Retype the line in which "Click the Esci button" appears, then every line after it until the records end. Leave out the pictures.

[Dataset records]

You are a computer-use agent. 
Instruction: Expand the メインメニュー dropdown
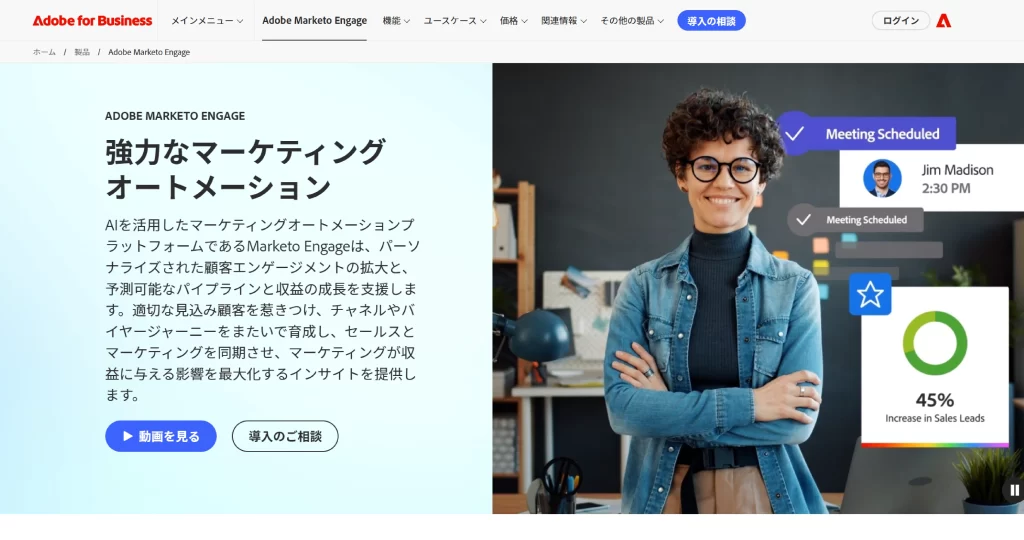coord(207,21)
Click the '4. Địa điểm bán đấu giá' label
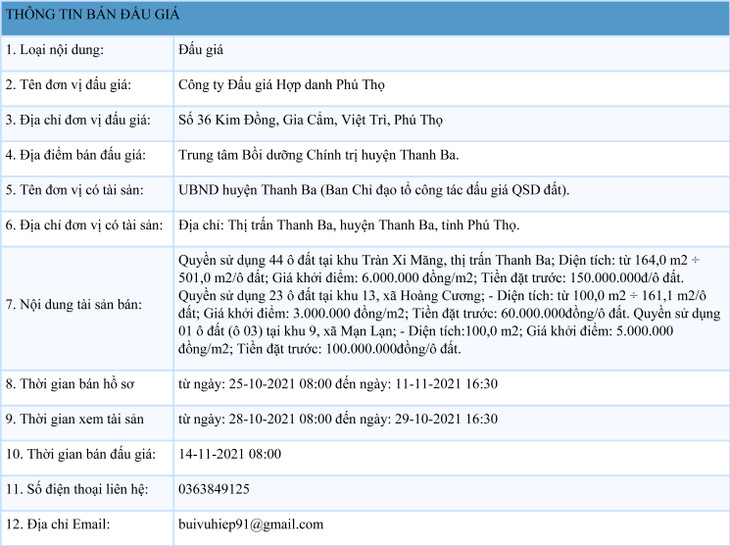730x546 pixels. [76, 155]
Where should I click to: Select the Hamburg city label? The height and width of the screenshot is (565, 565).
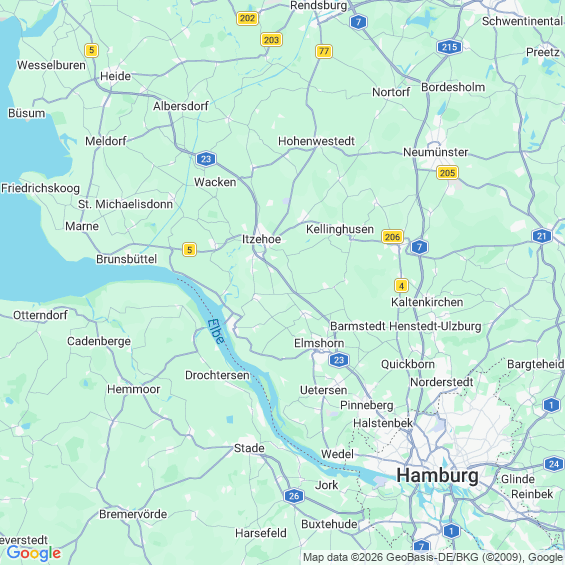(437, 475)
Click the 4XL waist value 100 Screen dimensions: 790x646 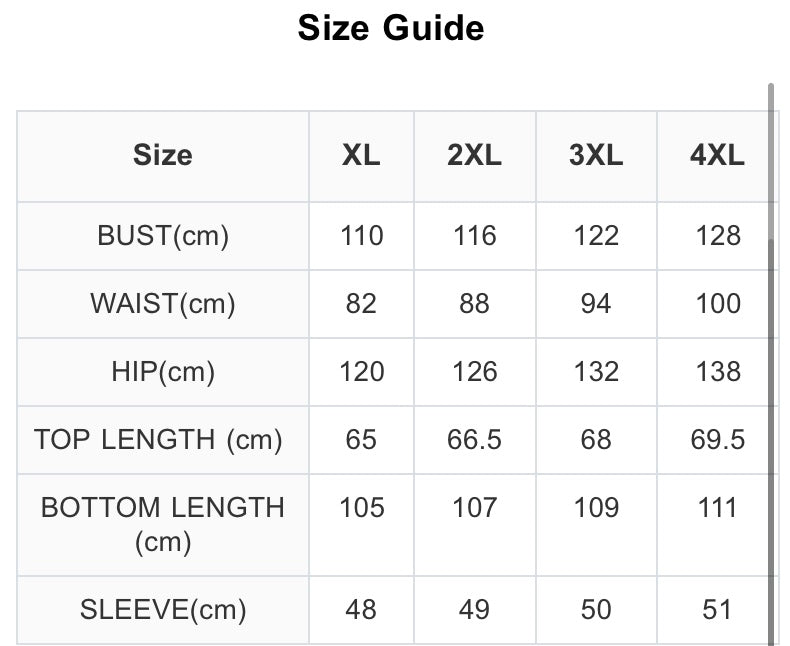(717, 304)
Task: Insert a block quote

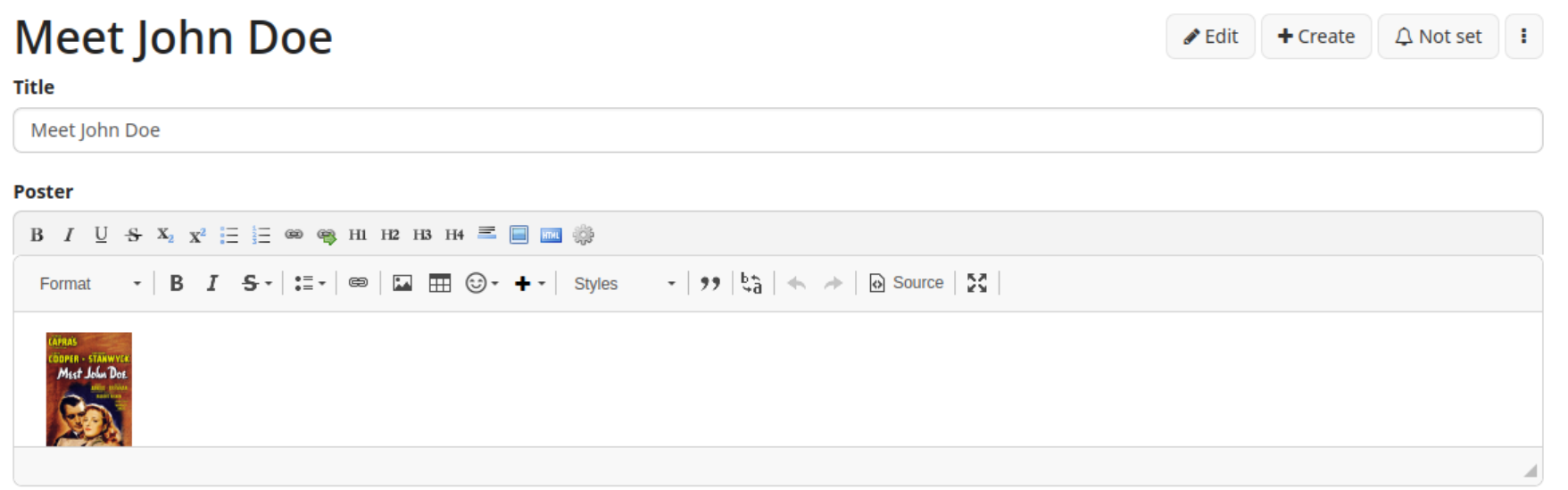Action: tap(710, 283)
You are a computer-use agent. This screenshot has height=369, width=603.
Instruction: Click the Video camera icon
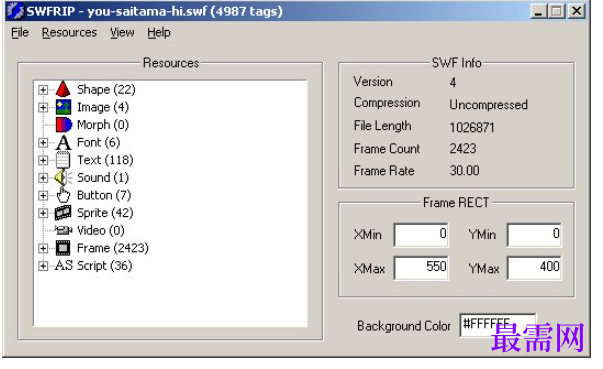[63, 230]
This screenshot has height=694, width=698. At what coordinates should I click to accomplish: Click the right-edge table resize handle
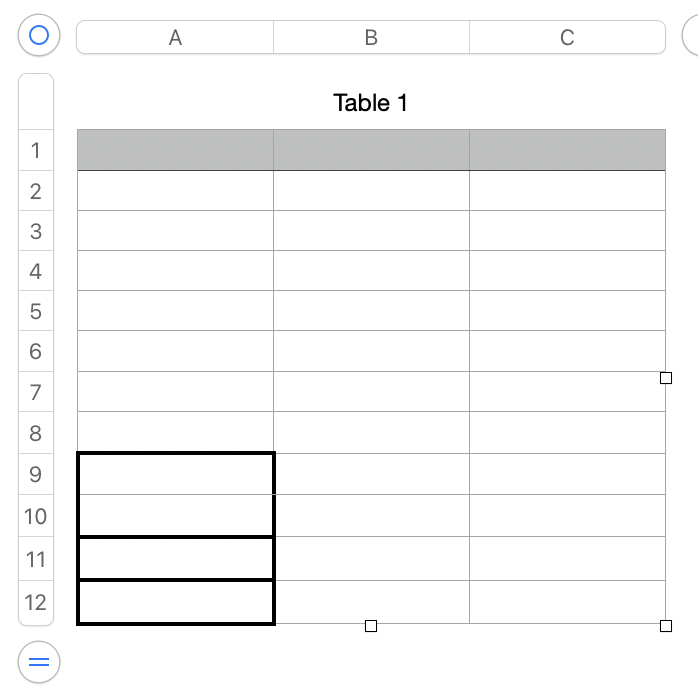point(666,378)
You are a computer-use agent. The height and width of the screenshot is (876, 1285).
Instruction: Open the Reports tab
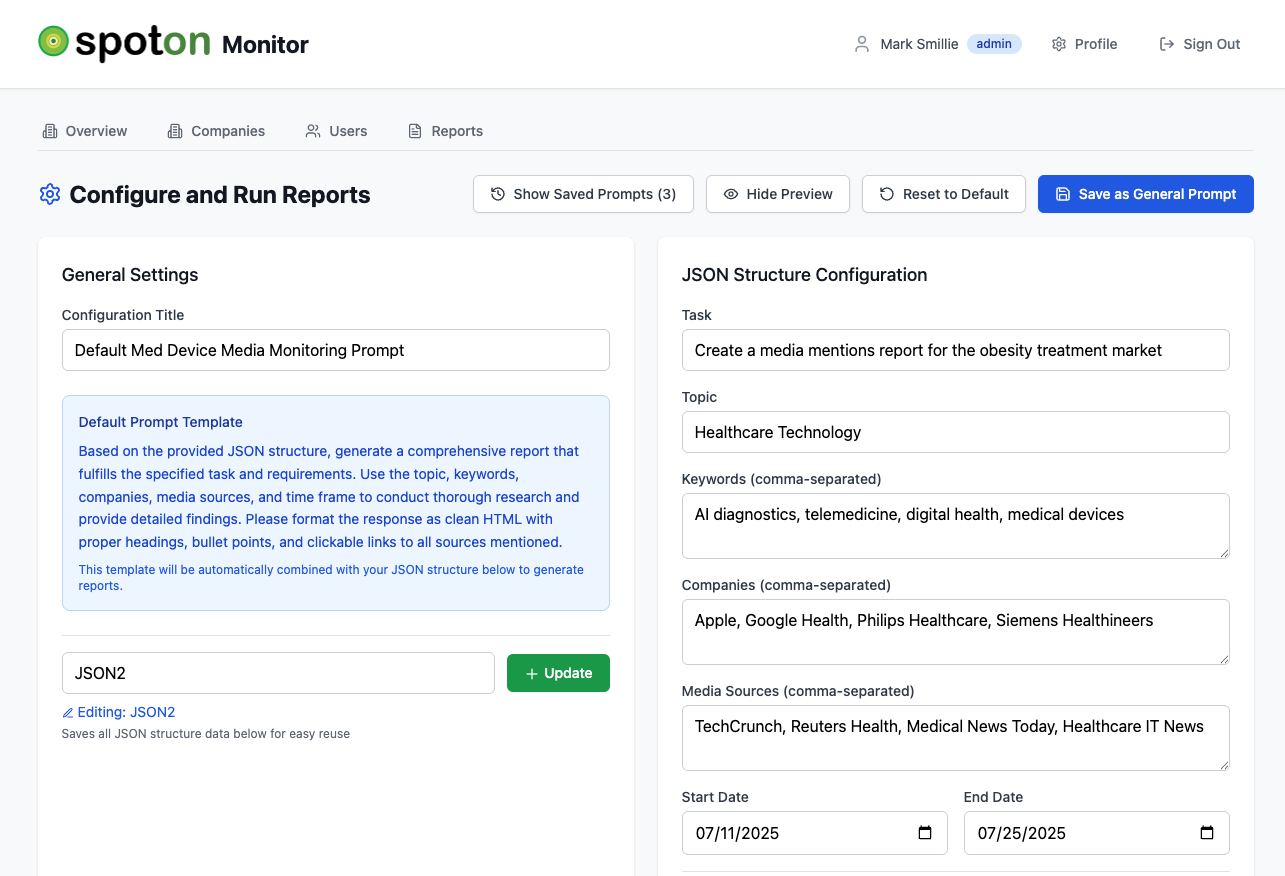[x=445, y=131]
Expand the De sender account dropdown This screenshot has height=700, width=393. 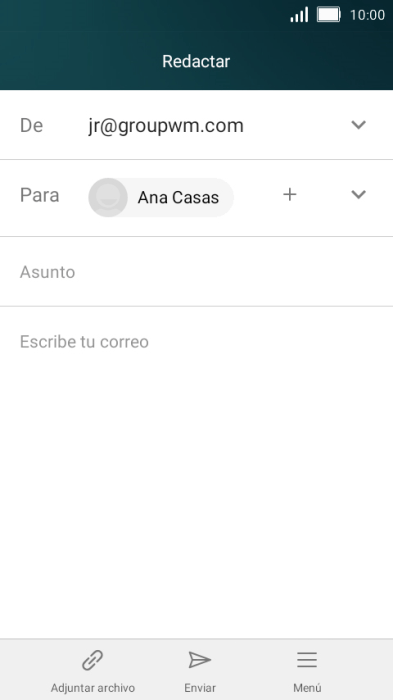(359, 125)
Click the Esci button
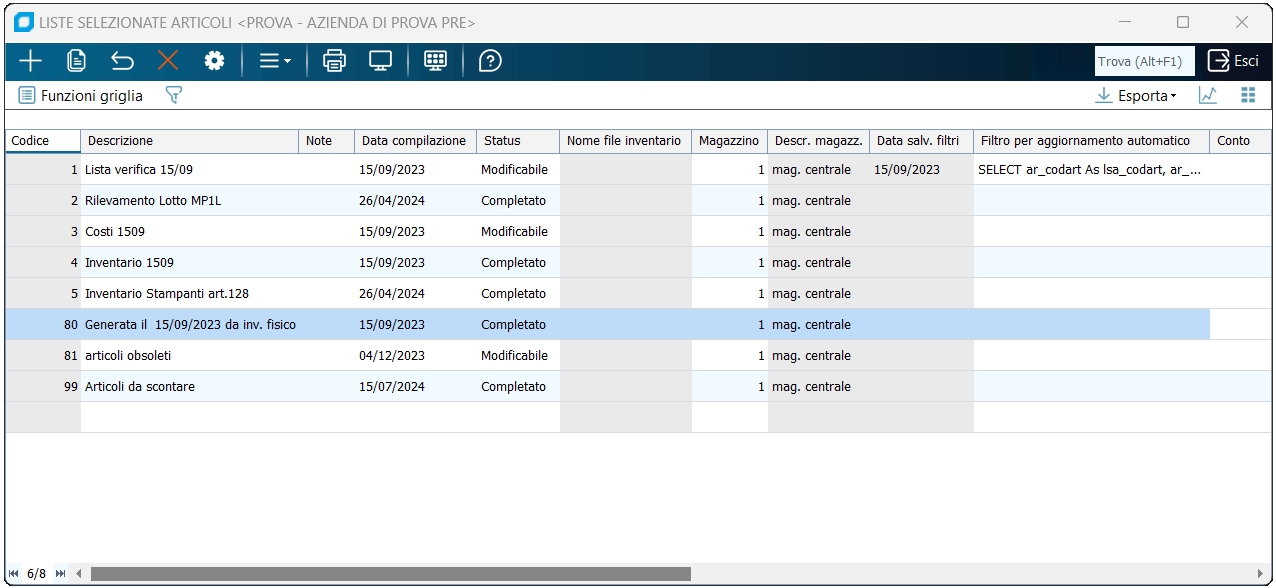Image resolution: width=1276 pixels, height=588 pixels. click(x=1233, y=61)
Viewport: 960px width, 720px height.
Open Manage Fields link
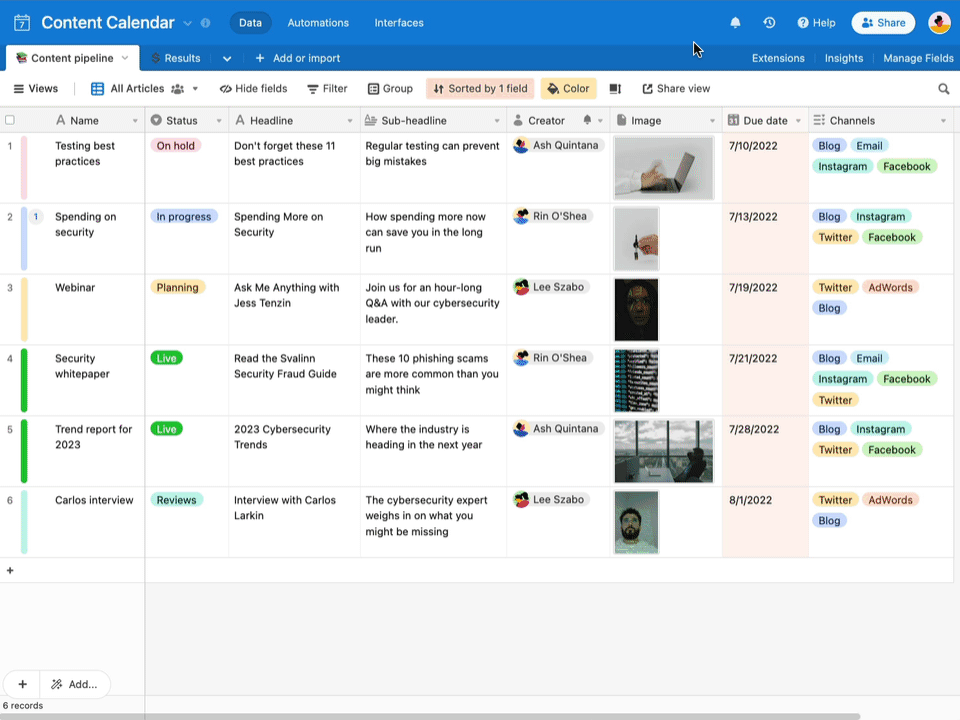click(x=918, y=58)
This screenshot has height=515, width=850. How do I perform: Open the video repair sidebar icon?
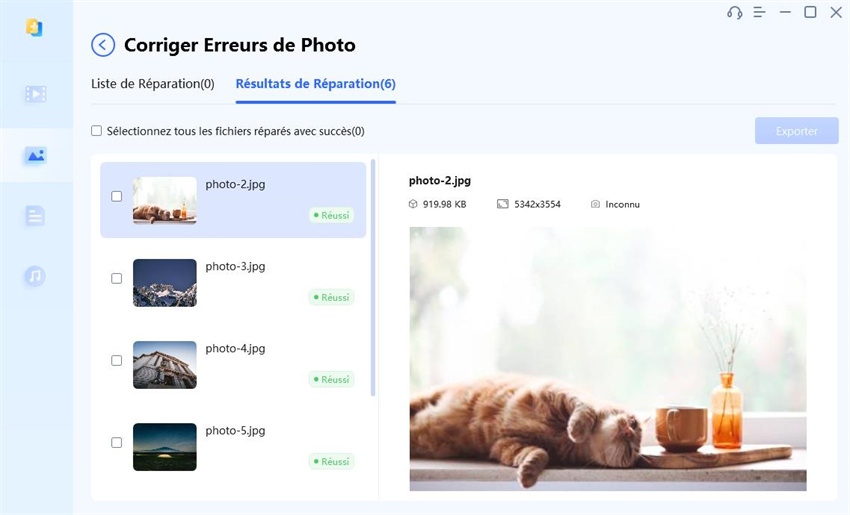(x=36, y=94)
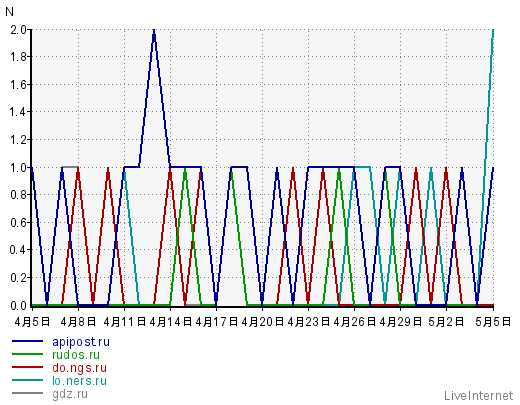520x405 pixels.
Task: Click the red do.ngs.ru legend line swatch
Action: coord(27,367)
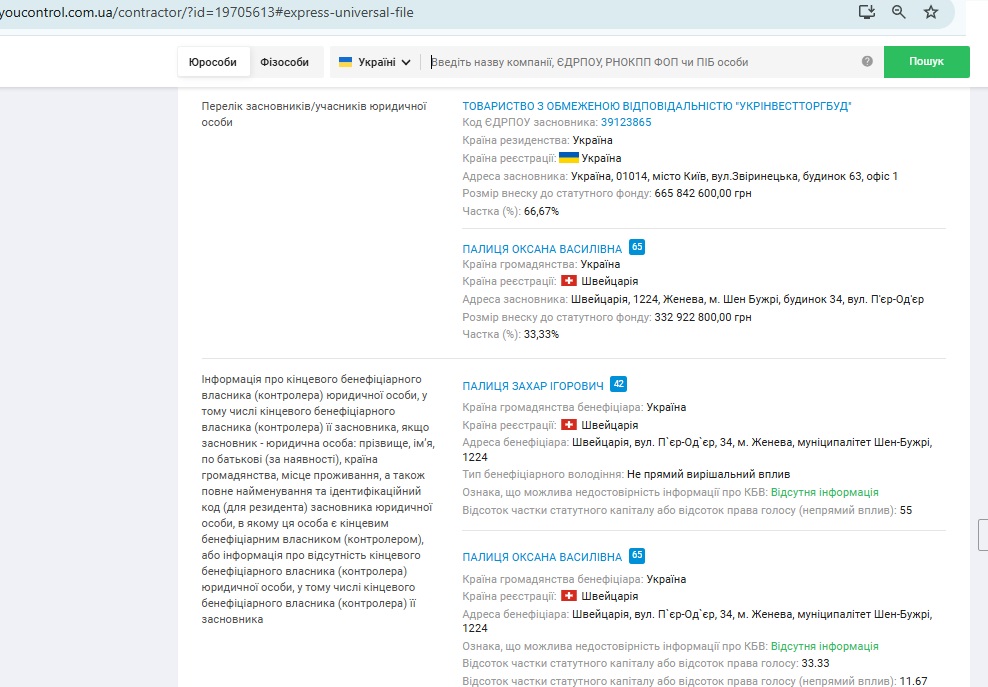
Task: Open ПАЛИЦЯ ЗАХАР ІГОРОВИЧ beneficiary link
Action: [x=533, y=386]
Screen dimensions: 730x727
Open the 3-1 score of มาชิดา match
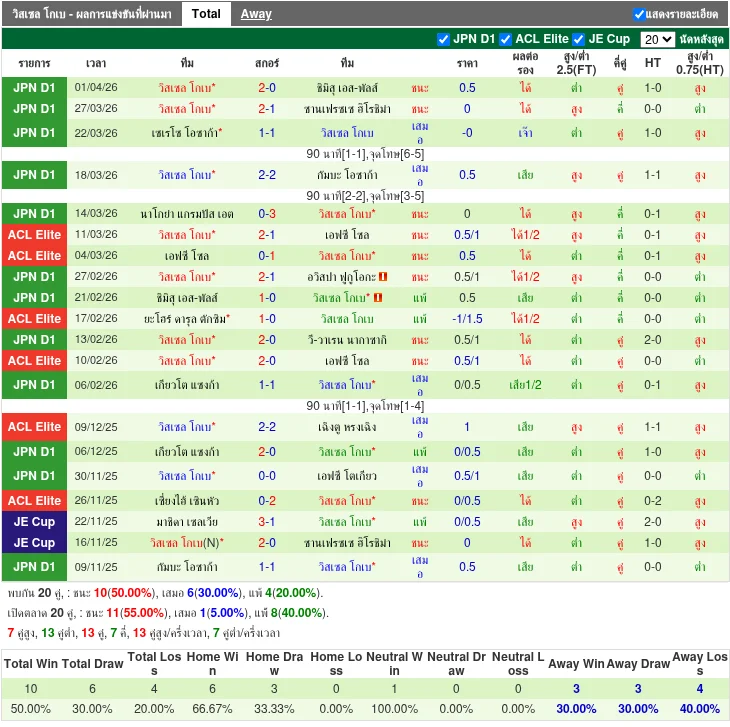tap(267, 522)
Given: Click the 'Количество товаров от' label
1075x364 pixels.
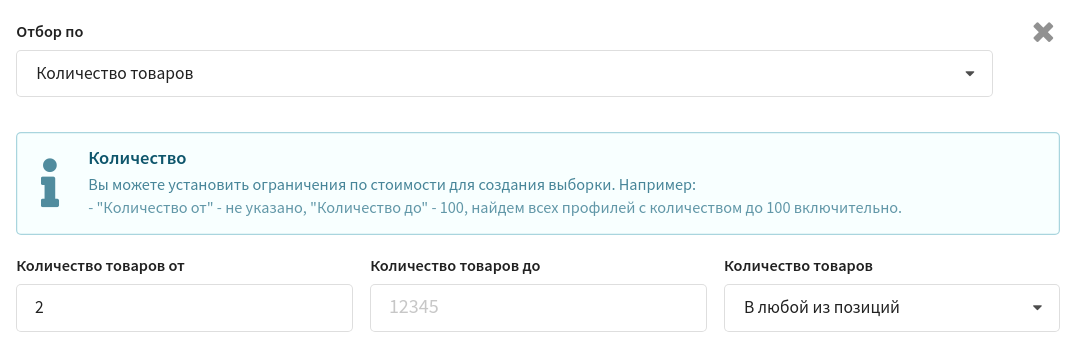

[/Dataset records]

# [Solved problem]
Click the Esci button
Image resolution: width=1276 pixels, height=588 pixels. click(x=1233, y=61)
Viewport: 960px width, 720px height.
Open Manage Fields link
click(x=918, y=58)
This screenshot has height=515, width=850. How do I perform: Open the video repair sidebar icon?
(x=36, y=94)
520x405 pixels.
Task: Click the red do.ngs.ru legend line swatch
Action: coord(27,367)
Task: Open ПАЛИЦЯ ЗАХАР ІГОРОВИЧ beneficiary link
Action: [x=533, y=386]
Screen dimensions: 730x727
Open the 3-1 score of มาชิดา match
tap(267, 522)
Given: Click the 'Количество товаров от' label
1075x364 pixels.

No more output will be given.